Underneath, the schedulers create a regular booking resource. They are just a scaffold for bookings, with extra capabilities for automation. The best way to debug a scheduler is to check the bookings it created. Note that:

  • Schedulers don't create bookings in the future upon creation. A single booking is created every time the schedule is triggered.
  • Deleting a scheduler won't remove the bookings it created.

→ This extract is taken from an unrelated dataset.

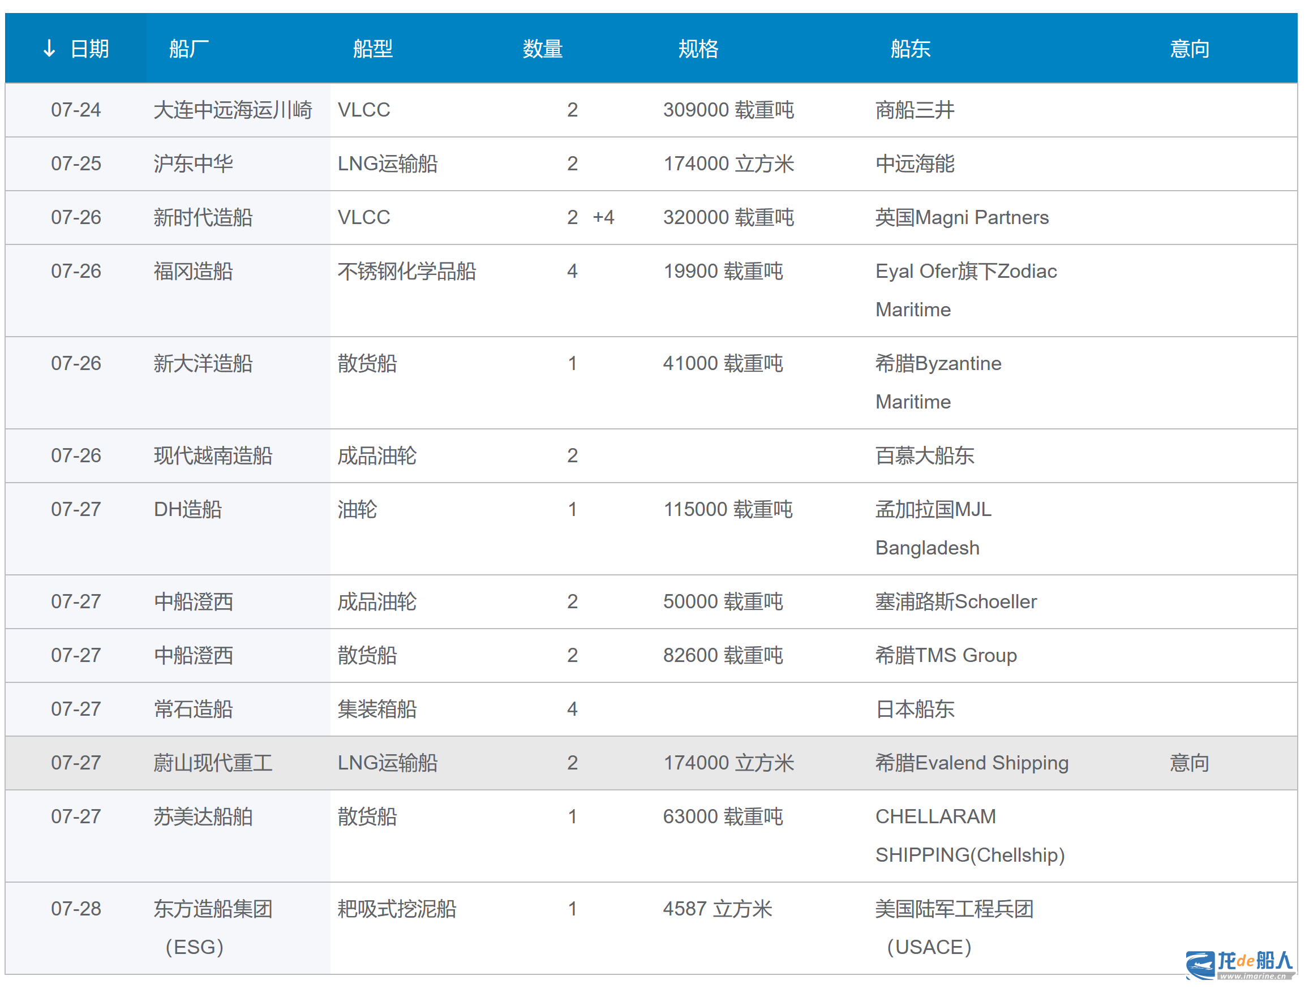Sort by the 船型 column header
This screenshot has width=1309, height=993.
click(373, 49)
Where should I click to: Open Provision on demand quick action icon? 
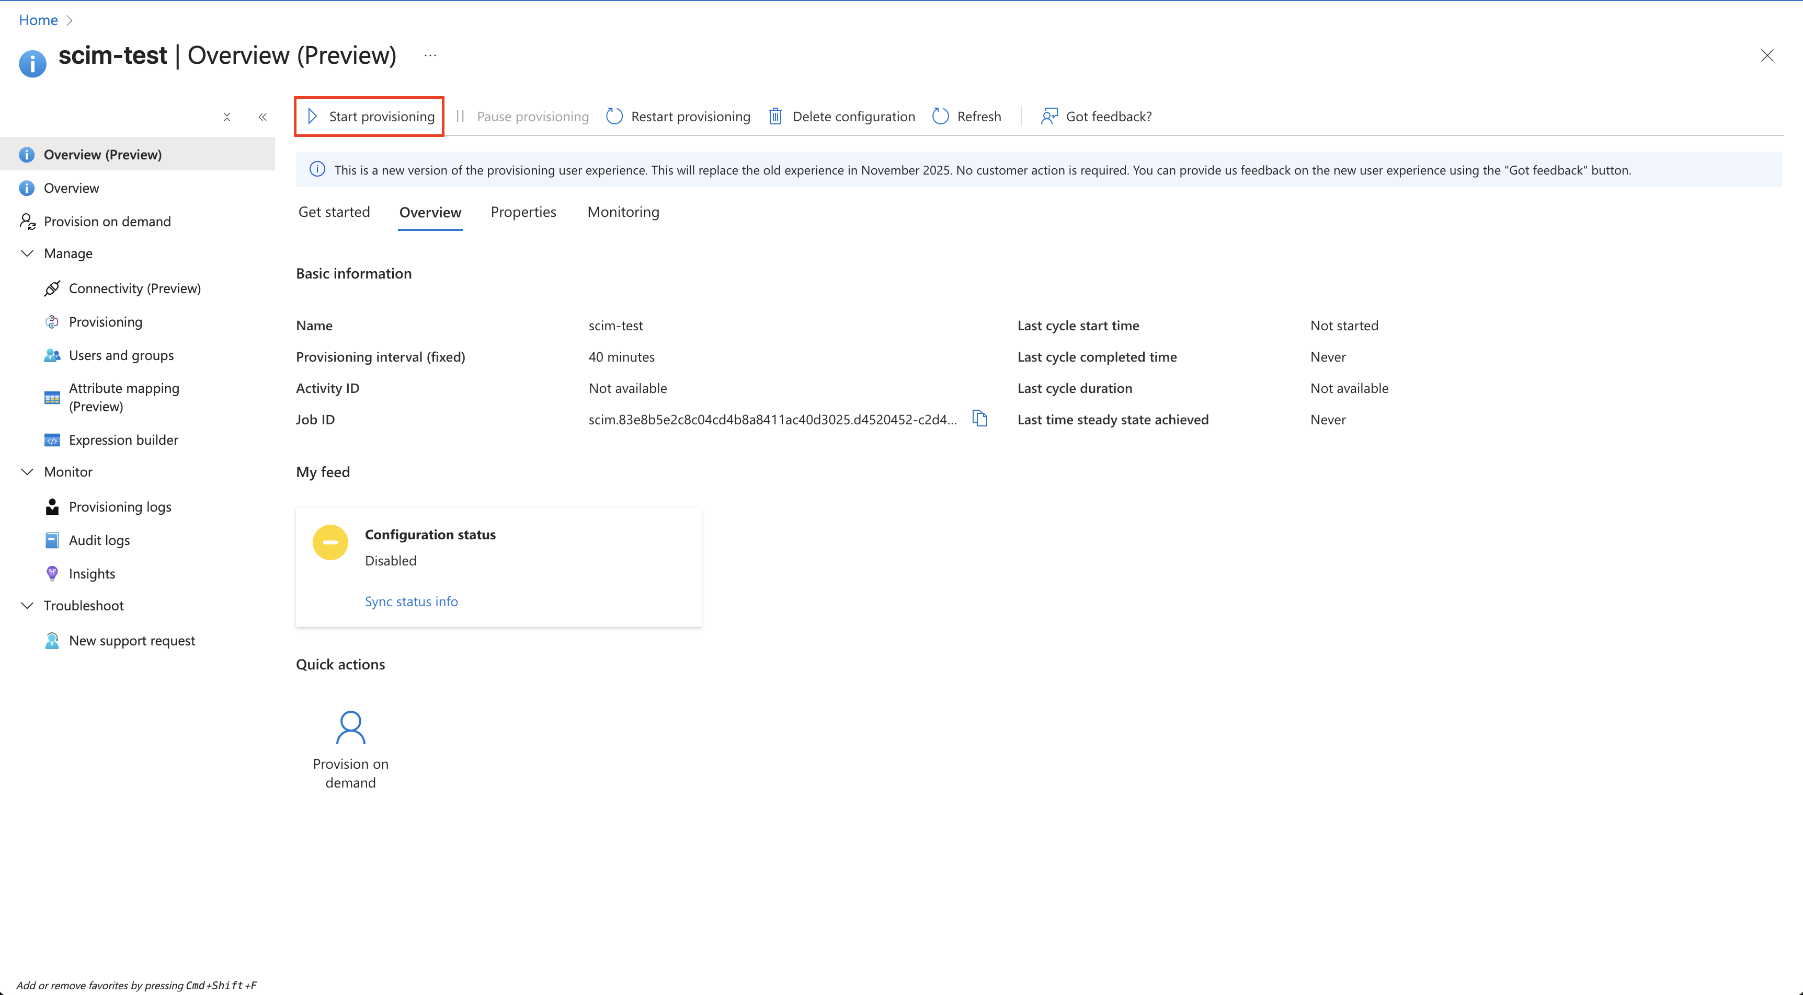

It will only be prevented from creating new ones.
  • Modifying a scheduler at any time, will instantly affect the next execution of the scheduler — using the new given values.

We create the scheduler on the cluster with kubectl:

kubectl apply -f config/samples/manager_v1_bookingscheduler.yaml

How do we watch for changes

Every change to a custom resource triggers its Reconcile controller function, which is responsible for updating the spec and status of the resource.

Resource’s Reconcile function runs every 30 seconds, which is needed to provide up-to-date information about the instances it watches over.

Booking’s Reconcile runs every minute, so that we can let the Resource know that there’s an active booking, or that the currently active booking finished. Finished bookings are not constantly checked. Once a Booking is marked as FINISHED, its Reconcile is not called ever again.